Structuré en quatre parties - concepts, acteurs, actions et études de cas -, l’étude décrypte d’abord le cadre idéologique : en République populaire, tout est politique, hérité de Marx via l’URSS, et de Mao. L’espionnage est l’instrument du Parti avant d’être celui de la nation.

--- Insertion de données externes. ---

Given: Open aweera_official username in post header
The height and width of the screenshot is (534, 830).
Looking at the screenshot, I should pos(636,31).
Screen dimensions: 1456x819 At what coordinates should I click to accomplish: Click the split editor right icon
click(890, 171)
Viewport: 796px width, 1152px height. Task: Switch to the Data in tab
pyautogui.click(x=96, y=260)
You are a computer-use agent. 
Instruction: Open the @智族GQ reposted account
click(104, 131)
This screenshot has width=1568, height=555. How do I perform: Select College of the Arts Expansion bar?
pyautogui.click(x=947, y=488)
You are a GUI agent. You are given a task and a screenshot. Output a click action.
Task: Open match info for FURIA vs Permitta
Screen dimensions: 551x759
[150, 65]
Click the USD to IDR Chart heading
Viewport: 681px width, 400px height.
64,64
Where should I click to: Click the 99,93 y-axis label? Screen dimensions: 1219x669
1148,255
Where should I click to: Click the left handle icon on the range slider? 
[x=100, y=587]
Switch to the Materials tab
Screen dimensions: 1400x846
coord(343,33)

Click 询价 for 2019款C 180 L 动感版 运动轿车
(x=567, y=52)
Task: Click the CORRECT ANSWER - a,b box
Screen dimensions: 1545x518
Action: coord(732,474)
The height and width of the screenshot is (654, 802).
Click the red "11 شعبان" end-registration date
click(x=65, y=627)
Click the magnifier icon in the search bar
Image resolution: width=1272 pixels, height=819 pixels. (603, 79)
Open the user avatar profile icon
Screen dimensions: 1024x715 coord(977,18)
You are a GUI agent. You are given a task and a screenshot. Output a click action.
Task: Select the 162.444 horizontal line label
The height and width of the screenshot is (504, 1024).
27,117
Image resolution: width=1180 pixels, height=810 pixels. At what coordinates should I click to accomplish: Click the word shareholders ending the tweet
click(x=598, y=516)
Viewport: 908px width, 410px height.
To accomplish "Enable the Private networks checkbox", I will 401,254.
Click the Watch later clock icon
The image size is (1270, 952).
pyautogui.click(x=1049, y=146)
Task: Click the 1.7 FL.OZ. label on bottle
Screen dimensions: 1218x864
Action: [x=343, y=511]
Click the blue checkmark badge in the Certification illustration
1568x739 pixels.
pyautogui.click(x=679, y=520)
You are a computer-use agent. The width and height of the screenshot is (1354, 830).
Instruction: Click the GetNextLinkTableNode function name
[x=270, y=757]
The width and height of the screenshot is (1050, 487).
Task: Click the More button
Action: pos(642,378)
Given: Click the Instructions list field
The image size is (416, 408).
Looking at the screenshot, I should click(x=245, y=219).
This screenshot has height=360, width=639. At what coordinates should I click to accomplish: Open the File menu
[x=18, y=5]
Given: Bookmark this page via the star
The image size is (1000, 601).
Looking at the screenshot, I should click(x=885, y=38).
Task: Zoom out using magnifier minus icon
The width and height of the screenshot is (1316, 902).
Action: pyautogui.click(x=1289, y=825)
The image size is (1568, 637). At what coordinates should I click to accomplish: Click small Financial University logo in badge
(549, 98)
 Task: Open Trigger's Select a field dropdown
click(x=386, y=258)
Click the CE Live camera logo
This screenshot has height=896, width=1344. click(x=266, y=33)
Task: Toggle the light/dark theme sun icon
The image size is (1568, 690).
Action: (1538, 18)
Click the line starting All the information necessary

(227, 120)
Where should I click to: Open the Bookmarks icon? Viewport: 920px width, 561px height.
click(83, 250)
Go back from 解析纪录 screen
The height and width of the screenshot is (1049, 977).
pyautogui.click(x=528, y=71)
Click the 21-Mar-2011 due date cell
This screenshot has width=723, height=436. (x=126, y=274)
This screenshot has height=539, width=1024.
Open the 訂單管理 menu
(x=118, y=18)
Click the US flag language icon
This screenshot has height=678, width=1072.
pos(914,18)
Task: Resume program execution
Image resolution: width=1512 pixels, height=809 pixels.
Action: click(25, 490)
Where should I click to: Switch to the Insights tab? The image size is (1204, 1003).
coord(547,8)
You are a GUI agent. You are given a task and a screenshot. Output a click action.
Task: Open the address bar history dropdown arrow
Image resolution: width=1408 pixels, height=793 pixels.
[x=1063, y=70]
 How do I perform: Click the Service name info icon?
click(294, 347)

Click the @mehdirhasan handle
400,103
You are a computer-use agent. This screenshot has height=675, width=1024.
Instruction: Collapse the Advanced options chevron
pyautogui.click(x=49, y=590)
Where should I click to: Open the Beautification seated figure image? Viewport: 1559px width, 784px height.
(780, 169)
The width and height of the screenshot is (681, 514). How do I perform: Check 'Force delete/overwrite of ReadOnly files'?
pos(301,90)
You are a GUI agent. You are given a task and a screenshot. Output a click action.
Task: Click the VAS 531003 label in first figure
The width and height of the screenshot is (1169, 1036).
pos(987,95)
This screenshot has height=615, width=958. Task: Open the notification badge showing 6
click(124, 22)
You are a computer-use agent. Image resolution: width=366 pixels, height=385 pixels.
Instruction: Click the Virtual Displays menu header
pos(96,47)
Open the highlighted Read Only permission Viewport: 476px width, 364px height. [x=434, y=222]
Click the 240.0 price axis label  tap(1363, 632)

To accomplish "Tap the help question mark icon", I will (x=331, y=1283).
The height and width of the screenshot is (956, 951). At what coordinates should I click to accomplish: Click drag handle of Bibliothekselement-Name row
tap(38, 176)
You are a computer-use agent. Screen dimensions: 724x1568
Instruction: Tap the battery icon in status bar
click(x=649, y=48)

Même en temps de paix, les services du Parti et de l’État ont pour mission permanente une triple guerre :

-guerre pour l’opinion (intérieure, et mondiale, pour refléter partout les choix du Parti et contredire toute approche concurrente) ; 

-guerre psychologique pour « façonner voire contrôler les capacités cognitives de l‘ennemi… et manipuler ses valeurs pour l’inciter à abandonner sa compréhension théorique, son système social et sa voie de développement »,

- et guerre sur le terrain du droit, national ou international, afin de le tordre dans le sens de la ligne du Parti.

Les acteurs :

L’immense panoplie des outils à disposition pour cette triple guerre froide débute par le « Front uni » (统一战线), coordination informelle et secrète de toutes structures hors-Parti, tels les groupes industriels ou de services, les 8 mini-Partis non communistes, les « associations patriotiques » officielles structurant chaque religion, l’enseignement, les sports... Par exemple, le Front fournit aux opérations étrangères ses couvertures, ses légendes, ses outils de noyautage, d’agit-prop’...

Avec ses deux millions d’hommes, l’APL (Armée populaire de libération) est impliquée à tous les échelons. A commencer par la mystérieuse « Base 311 », installée à Fuzhou (Fujian) face à Taiwan, pour concevoir l’essentiel des opérations de guerre psychologique contre ce « frère ennemi ». Cette Base est dotée de six départements, de neuf sous-unités, d’un secrétariat, pour un personnel gradé de chercheurs et d’ingénieurs. Elle compte aussi une maison d’édition, un centre de formation.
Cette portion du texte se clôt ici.